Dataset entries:
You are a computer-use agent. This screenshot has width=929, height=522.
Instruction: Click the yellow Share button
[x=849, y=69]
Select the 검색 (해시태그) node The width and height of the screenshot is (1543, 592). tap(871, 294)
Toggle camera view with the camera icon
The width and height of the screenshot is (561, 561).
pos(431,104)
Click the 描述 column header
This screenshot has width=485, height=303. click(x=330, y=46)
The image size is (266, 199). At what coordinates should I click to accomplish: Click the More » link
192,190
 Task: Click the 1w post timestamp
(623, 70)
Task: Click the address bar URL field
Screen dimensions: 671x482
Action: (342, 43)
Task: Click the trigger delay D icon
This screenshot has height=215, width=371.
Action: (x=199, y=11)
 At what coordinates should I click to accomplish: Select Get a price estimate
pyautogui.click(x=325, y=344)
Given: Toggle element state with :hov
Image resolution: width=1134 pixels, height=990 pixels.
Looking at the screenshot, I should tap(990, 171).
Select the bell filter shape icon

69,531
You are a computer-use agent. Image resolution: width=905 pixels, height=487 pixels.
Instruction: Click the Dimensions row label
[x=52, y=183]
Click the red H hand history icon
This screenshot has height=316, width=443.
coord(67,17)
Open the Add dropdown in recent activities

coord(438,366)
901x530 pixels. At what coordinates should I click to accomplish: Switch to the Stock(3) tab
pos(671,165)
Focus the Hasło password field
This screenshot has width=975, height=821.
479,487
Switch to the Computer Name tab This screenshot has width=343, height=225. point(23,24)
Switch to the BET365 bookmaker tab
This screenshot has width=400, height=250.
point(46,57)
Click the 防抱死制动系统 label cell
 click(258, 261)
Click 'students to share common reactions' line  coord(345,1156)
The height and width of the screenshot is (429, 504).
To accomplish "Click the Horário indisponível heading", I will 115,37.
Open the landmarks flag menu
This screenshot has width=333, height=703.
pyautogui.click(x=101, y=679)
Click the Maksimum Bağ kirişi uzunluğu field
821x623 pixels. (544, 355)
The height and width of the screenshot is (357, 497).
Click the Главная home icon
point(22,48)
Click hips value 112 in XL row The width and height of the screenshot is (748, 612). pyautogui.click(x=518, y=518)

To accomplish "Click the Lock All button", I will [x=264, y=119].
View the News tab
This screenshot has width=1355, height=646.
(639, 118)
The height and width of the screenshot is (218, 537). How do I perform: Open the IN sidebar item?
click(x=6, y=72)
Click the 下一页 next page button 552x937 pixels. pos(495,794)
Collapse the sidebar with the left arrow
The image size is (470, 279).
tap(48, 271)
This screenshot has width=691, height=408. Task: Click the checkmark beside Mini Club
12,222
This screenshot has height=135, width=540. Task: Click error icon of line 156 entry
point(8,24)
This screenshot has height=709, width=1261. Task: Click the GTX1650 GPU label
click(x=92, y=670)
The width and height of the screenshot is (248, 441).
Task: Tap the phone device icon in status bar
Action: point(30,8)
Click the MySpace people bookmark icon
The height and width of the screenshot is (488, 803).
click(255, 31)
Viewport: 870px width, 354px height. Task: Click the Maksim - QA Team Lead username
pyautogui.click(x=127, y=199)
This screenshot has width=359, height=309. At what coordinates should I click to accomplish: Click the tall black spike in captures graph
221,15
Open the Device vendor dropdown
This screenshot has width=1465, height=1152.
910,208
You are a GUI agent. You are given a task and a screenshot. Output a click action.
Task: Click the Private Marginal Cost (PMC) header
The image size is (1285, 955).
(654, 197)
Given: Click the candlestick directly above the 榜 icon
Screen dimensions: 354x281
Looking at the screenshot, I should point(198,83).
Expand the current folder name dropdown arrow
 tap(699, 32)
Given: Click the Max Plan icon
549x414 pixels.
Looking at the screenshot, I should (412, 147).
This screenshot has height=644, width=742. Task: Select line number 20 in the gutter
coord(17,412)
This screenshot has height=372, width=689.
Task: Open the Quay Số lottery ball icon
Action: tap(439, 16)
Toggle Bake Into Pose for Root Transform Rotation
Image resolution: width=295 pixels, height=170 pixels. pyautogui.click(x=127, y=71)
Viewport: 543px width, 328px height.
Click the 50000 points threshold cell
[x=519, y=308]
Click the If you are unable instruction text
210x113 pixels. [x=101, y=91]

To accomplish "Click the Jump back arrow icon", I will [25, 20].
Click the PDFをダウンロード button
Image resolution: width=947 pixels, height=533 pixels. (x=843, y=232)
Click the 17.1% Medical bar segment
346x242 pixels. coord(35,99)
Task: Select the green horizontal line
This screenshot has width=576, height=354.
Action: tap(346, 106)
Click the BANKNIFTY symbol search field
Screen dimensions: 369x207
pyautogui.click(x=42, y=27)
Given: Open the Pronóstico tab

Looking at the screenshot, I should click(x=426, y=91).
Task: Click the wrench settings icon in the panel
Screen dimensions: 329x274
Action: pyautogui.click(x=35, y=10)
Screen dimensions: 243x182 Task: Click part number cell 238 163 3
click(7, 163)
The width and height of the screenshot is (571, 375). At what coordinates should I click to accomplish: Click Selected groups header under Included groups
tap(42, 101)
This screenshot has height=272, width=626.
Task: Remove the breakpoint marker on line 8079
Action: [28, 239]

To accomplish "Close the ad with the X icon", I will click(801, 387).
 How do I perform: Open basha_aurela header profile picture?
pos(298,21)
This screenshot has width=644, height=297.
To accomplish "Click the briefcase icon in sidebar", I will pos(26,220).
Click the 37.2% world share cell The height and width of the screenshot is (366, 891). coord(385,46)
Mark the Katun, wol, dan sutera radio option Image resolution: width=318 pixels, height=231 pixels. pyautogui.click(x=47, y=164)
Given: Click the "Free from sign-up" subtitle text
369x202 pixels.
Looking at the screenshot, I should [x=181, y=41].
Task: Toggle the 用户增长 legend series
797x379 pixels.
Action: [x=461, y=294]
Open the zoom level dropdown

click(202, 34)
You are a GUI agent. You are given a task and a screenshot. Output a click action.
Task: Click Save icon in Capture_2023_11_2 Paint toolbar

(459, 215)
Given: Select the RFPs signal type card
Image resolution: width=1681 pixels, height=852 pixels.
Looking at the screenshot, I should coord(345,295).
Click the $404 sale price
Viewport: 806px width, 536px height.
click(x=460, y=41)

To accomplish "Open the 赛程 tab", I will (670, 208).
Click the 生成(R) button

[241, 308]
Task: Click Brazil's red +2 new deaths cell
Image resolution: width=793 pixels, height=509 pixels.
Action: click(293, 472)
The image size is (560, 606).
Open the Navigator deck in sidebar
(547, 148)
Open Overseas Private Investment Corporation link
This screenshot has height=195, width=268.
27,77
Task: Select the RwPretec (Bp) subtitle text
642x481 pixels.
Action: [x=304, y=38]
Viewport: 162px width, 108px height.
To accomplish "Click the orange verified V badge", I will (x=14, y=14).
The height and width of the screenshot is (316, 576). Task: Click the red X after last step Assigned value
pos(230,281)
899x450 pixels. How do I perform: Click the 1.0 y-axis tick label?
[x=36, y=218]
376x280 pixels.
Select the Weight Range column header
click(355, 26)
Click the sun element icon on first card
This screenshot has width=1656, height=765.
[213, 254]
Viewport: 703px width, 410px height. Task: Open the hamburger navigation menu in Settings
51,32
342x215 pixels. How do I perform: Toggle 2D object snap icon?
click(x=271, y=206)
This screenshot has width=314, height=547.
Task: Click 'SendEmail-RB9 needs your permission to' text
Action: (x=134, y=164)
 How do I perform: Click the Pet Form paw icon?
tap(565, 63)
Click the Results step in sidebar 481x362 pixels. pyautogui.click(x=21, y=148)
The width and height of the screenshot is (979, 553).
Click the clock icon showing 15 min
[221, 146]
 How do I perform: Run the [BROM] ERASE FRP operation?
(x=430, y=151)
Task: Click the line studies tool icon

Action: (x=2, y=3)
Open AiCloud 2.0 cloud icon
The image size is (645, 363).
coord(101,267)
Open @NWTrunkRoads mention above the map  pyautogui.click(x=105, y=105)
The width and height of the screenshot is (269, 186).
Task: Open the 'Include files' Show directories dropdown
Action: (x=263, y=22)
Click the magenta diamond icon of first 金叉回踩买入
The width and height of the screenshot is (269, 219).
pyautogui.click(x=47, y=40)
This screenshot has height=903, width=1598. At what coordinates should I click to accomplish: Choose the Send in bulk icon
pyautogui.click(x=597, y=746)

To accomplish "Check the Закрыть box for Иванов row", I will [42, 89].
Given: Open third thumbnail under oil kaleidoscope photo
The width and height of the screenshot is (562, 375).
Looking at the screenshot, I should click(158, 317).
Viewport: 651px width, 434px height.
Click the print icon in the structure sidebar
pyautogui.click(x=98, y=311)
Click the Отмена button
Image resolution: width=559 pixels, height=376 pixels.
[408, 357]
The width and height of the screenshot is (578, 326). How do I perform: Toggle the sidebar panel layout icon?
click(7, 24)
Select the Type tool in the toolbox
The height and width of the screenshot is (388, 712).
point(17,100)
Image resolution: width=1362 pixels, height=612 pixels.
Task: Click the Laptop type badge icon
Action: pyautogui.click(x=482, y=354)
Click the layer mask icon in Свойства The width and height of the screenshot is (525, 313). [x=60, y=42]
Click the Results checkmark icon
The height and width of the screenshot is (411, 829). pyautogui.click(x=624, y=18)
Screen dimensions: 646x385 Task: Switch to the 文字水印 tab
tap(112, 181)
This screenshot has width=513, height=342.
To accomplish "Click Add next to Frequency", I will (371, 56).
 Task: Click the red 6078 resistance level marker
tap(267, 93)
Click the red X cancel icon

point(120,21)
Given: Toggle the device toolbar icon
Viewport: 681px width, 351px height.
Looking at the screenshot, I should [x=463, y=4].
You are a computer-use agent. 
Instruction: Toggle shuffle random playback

## TASK INSTRUCTIONS
Exactly the lines from the one containing "Click the Отмена button" through the end of the records above are to be printed, and no others.

## TASK ANSWER
Click the Отмена button
Image resolution: width=559 pixels, height=376 pixels.
[408, 357]
The width and height of the screenshot is (578, 326). How do I perform: Toggle the sidebar panel layout icon?
click(7, 24)
Select the Type tool in the toolbox
The height and width of the screenshot is (388, 712).
point(17,100)
Image resolution: width=1362 pixels, height=612 pixels.
Task: Click the Laptop type badge icon
Action: pyautogui.click(x=482, y=354)
Click the layer mask icon in Свойства The width and height of the screenshot is (525, 313). [x=60, y=42]
Click the Results checkmark icon
The height and width of the screenshot is (411, 829). pyautogui.click(x=624, y=18)
Screen dimensions: 646x385 Task: Switch to the 文字水印 tab
tap(112, 181)
This screenshot has width=513, height=342.
To accomplish "Click Add next to Frequency", I will (371, 56).
 Task: Click the red 6078 resistance level marker
tap(267, 93)
Click the red X cancel icon

point(120,21)
Given: Toggle the device toolbar icon
Viewport: 681px width, 351px height.
Looking at the screenshot, I should [x=463, y=4].
You are a computer-use agent. 
Instruction: Toggle shuffle random playback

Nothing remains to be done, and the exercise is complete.